Growing up in a primary school where the only Vietnamese children were themselves, Bich says their parents “would always try to Westernise the Asian lunches they had packed, so we could fit in with the other kids”.
“Making chicken schnitzel with rice boxes… or ham sandwiches but with pickled carrots like a Vietnamese roll.”
The sisters have learned to appreciate and embrace their background. “Food is what keeps us connected to our heritage and culture.”
As you step inside Mamachau, you’ll see that the sisters pay homage to these fond memories: Asian fusion dishes that cross the boundaries between Eastern and Western cuisines.
“The Master Stock Pork Belly for example,” Linh says, “is reminiscent of a Vietnamese dish we grew up with called ‘Thit kho’ (Caramelised Pork).”

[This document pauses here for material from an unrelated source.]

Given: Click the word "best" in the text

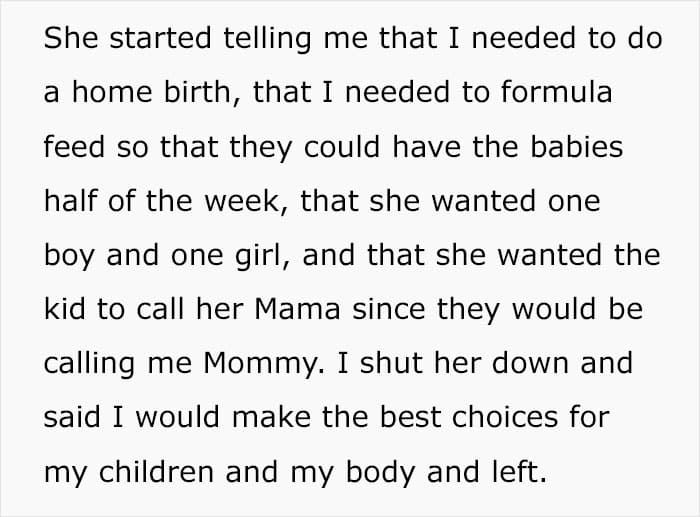Looking at the screenshot, I should coord(410,418).
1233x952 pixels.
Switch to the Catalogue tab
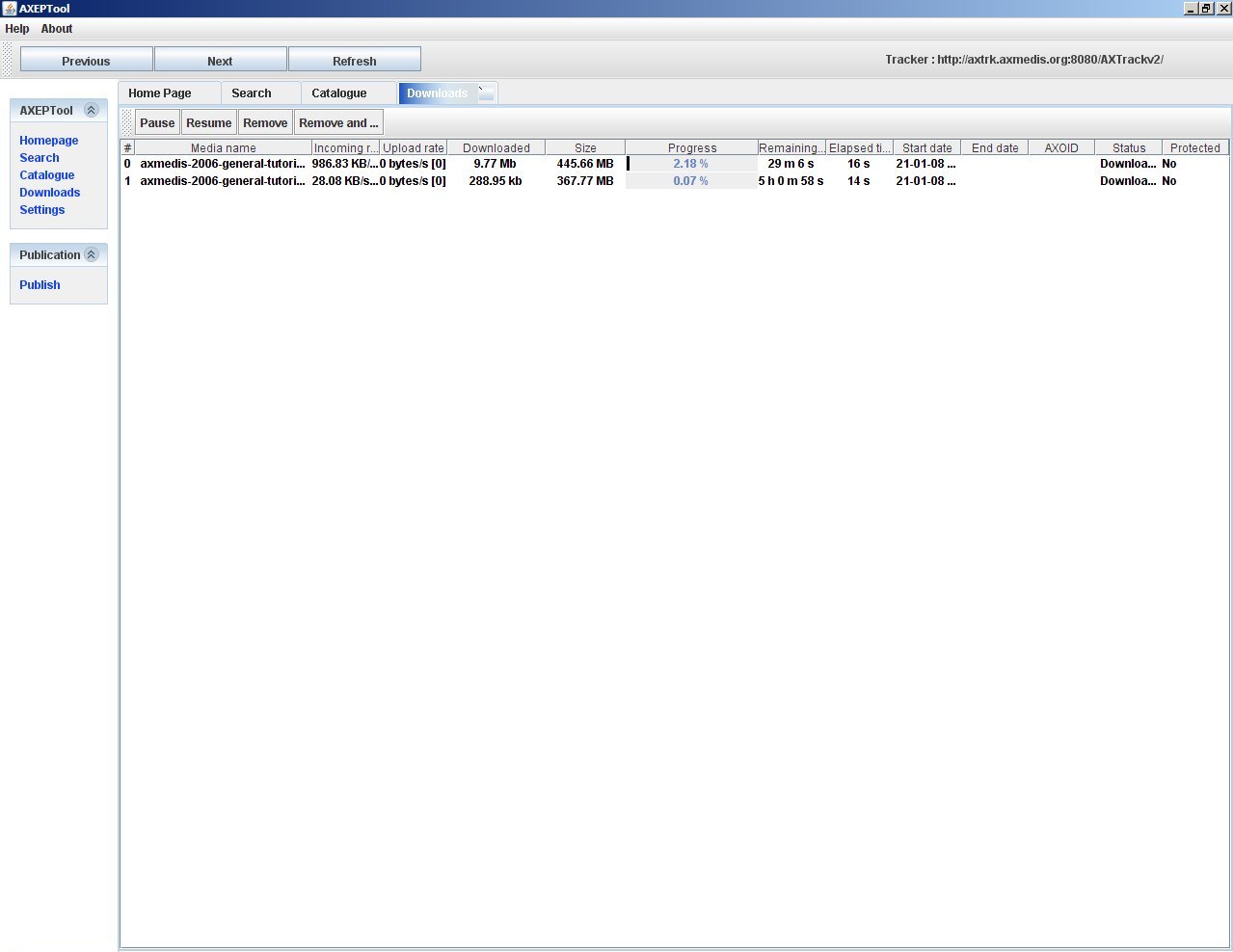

Traditionally served with hard boiled eggs, at Mamachau this meal is served with a silky 63 degree egg, a modern take on a much loved classic.
“The KFC bao is because our parents rarely let us go out to eat fast food when we were little,” Bich says as she runs through their menu. Further explaining that while growing up, their mum would fry up her own version of delicious crunchy fried chicken wings and serve it to the kids, calling it Mum’s KFC.
Even the cold rolls have somewhat of a modern twist. Flavours like Sashimi Tuna with Wasabi Mayo and Coconut poached chicken with green mango display the thoughtfulness and creativity used to show that you don’t have to stick to traditional flavours to be authentic.
“We try to bring the customers more exciting Asian options for lunch. The essence of a good Vietnamese cold roll is still there; fresh, light, healthy, with a play on textures,” says Linh.
And while customers have now embraced their approach, this wasn’t always the case.
After buying the small space on Pirie St, and renovating the place with the help of family and friends, they faced some initial reservations from the public.
“It was very difficult at the start,” Bich says, “Most people didn’t know what baos were, and were too skeptical to give it a try.” But, it was only a matter of time before, with the help of social media and word of mouth, trends started to change and many new restaurants offering baos on their menus.
With a genuine love for their humble little store, Bich and Linh Nguyen wish to continue their work and watch Adelaide grow.
“Owning a business gives you the freedom to go with your gut. Mamachau is definitely an expression of who we are,” they say.
Proud of what they have accomplished, the sisters aim to pursue more large scale catering through Mamachau in the future.
“We have a lot of ideas for the business, but we are still learning as we go. We are always looking for things that inspire us and hope to slowly build our family business.”
If you’re short on time or looking for a light and hearty meal, Mamachau have baos, rice boxes, cold rolls, laksa, and all your favourite Asian eats. Pop in and you’ll be served by two of the brightest and bubbliest sisters in town.